Just weeks into his pontificate, Pope Francis established a new body consisting of eight (later nine) cardinals, including representatives from each continent, to advise him on major issues of church governance, including a sweeping reform of the Vatican bureaucracy. “The pope is effectively telling [the bishops and cardinals], ‘I need to hear your voices, not just the voices of the people who live in Rome,’ ” says Cardinal Donald Wuerl of Washington, D.C.
The most ambitious—and disruptive—way in which Pope Francis has promoted collegiality is through the Synod of Bishops, a representative body established by Pope Paul VI in the immediate aftermath of Vatican II. Pope Francis has called a two-part meeting of the synod—the first session was held last fall, and the second will take place this October—to discuss issues relating to the family, including such controversial topics as homosexuality, contraception and the eligibility of divorced and civilly remarried Catholics to receive Communion.
The synod excited controversy even before its start, when the Vatican sent the world’s bishops’ conferences a questionnaire and encouraged them to seek the views of ordinary Catholics. The bishops’ conference of England and Wales even put the questionnaire on the SurveyMonkey site so that parishioners could fill it out online. Several conferences and individual bishops published summaries of the responses, generating complaints that church teaching should not be fodder for a public-opinion survey.
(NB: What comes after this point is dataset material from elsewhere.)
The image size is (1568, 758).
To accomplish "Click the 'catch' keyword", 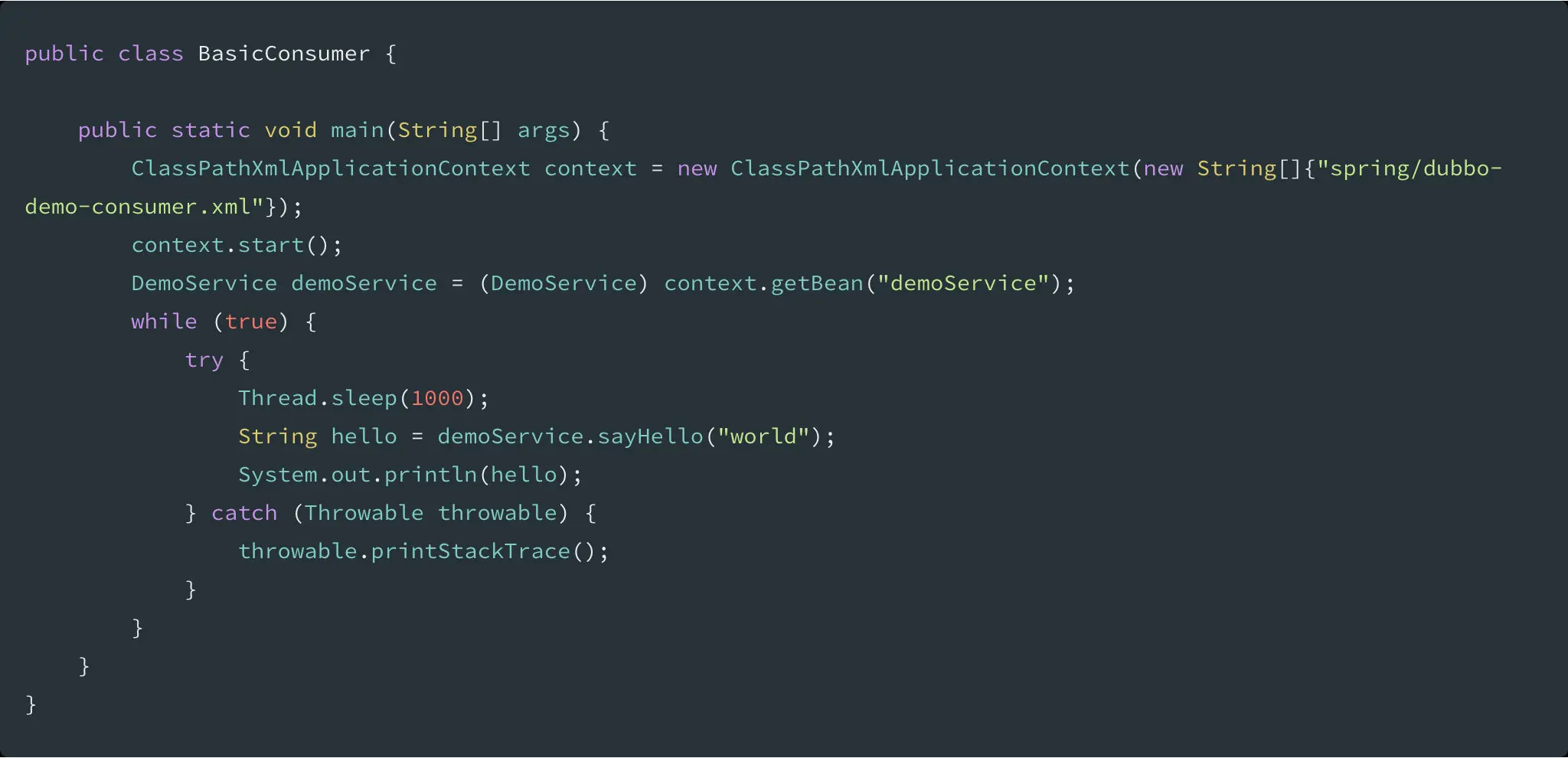I will [244, 513].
At the synod’s first session, the pope told the nearly 200 members to speak “without fear” and “to say what one feels duty-bound in the Lord to say.” The ensuing debate, inside and outside the synod hall, was the fiercest the Vatican had seen since Vatican II itself, with sotto voce accusations of heresy and racism and even warnings of schism.
A document issued at the gathering’s midpoint set off a furor because of its conciliatory language toward cohabiting couples, divorced and remarried Catholics, and those in same-sex unions. Australian Cardinal George Pell, the pope’s finance chief, was prompted to denounce the document. “We’re not giving in to the secular agenda; we’re not collapsing in a heap,” he told Catholic News Service.
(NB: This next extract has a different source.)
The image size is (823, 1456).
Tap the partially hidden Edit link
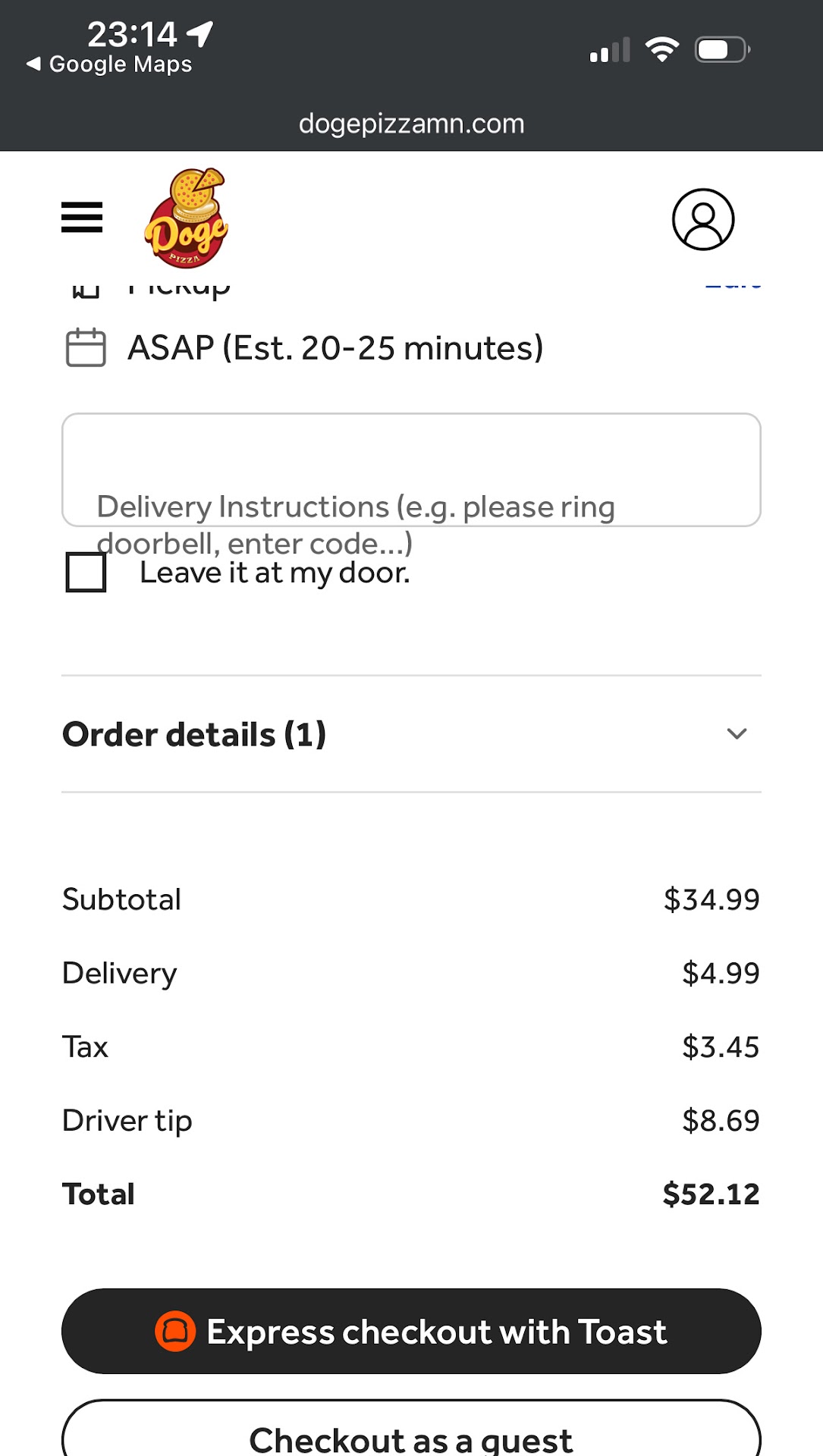coord(733,285)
American Cardinal Raymond Leo Burke went further, telling the Spanish magazine Vida Nueva that the church felt like a “ship without a rudder.” He called on Pope Francis to end debate with an unambiguous restatement of traditional moral teachings, but the pope did not oblige.
“The public image that came across was confusion,” said Archbishop Charles J. Chaput of Philadelphia after the synod. “I think confusion is of the devil.” Though he added, “I don’t think that was the real thing there.”
Such tension was very much in the spirit of Vatican II, which aimed to update the pastoral practice of church doctrine, says Cardinal Wuerl, who helped to draft a final document for the synod’s first session that left the most disputed questions unresolved.
“If your starting point is ‘We already have the answers,’ this process becomes difficult to deal with,” says Cardinal Wuerl. But the pope “is saying, ‘We have the revelation, but we don’t have the application for all times; don’t presume that we know everything and that we have every answer.’ ”
Bishops will come together again in early October to resume debate and produce recommendations. Any changes in the church’s approach to family issues will be up to the pope. Yet his word will not be the last.
German Cardinal Walter Kasper is the most prominent advocate of making it easier for the divorced and remarried to receive Communion. He says that most Catholics and their leaders welcome Pope Francis’ opening, but as he told an audience last fall (according to the National Catholic Reporter), a significant minority of bishops feels otherwise. They have been “exercising restraint and pulling their punches,” he said, “in the hope of sitting out this pontificate.”